**TASK GOAL**
Word for word, repeat each line of the listing below.

**SUPPLIED RECORDS**

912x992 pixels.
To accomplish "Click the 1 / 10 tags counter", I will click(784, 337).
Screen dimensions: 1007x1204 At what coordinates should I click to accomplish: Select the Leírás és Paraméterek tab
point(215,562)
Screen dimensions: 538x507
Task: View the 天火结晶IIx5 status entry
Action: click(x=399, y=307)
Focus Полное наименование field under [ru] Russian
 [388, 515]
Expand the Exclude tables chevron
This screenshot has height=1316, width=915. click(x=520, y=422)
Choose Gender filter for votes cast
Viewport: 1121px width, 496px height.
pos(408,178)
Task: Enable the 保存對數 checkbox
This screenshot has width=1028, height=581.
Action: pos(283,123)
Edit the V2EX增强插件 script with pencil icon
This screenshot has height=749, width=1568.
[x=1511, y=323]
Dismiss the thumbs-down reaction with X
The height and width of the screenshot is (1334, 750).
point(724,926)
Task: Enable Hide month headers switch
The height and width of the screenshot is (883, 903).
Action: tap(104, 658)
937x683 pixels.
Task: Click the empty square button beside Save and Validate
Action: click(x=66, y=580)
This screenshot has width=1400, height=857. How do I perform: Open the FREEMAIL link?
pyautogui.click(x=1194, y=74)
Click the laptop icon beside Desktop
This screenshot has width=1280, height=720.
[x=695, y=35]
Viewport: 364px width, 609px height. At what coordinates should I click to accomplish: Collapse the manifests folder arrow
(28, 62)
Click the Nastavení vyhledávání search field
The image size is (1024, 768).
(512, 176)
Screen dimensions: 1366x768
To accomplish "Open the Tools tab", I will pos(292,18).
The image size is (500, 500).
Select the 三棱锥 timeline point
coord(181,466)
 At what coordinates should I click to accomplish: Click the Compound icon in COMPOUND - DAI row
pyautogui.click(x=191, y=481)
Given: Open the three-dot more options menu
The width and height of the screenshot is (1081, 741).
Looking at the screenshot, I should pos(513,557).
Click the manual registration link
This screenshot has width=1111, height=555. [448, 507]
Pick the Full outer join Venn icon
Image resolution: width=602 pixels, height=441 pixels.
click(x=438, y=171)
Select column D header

**SOLUTION FOR THIS EXERCISE**
912x992 pixels.
To accomplish "Click the 1 / 10 tags counter", I will click(784, 337).
Screen dimensions: 1007x1204 At what coordinates should I click to accomplish: Select the Leírás és Paraméterek tab
point(215,562)
Screen dimensions: 538x507
Task: View the 天火结晶IIx5 status entry
Action: click(x=399, y=307)
Focus Полное наименование field under [ru] Russian
 [388, 515]
Expand the Exclude tables chevron
This screenshot has height=1316, width=915. click(x=520, y=422)
Choose Gender filter for votes cast
Viewport: 1121px width, 496px height.
pos(408,178)
Task: Enable the 保存對數 checkbox
This screenshot has width=1028, height=581.
Action: pos(283,123)
Edit the V2EX增强插件 script with pencil icon
This screenshot has height=749, width=1568.
[x=1511, y=323]
Dismiss the thumbs-down reaction with X
The height and width of the screenshot is (1334, 750).
point(724,926)
Task: Enable Hide month headers switch
The height and width of the screenshot is (883, 903).
Action: tap(104, 658)
937x683 pixels.
Task: Click the empty square button beside Save and Validate
Action: click(x=66, y=580)
This screenshot has width=1400, height=857. How do I perform: Open the FREEMAIL link?
pyautogui.click(x=1194, y=74)
Click the laptop icon beside Desktop
This screenshot has width=1280, height=720.
[x=695, y=35]
Viewport: 364px width, 609px height. At what coordinates should I click to accomplish: Collapse the manifests folder arrow
(28, 62)
Click the Nastavení vyhledávání search field
The image size is (1024, 768).
(512, 176)
Screen dimensions: 1366x768
To accomplish "Open the Tools tab", I will pos(292,18).
The image size is (500, 500).
Select the 三棱锥 timeline point
coord(181,466)
 At what coordinates should I click to accomplish: Click the Compound icon in COMPOUND - DAI row
pyautogui.click(x=191, y=481)
Given: Open the three-dot more options menu
The width and height of the screenshot is (1081, 741).
Looking at the screenshot, I should pos(513,557).
Click the manual registration link
This screenshot has width=1111, height=555. [448, 507]
Pick the Full outer join Venn icon
Image resolution: width=602 pixels, height=441 pixels.
click(x=438, y=171)
Select column D header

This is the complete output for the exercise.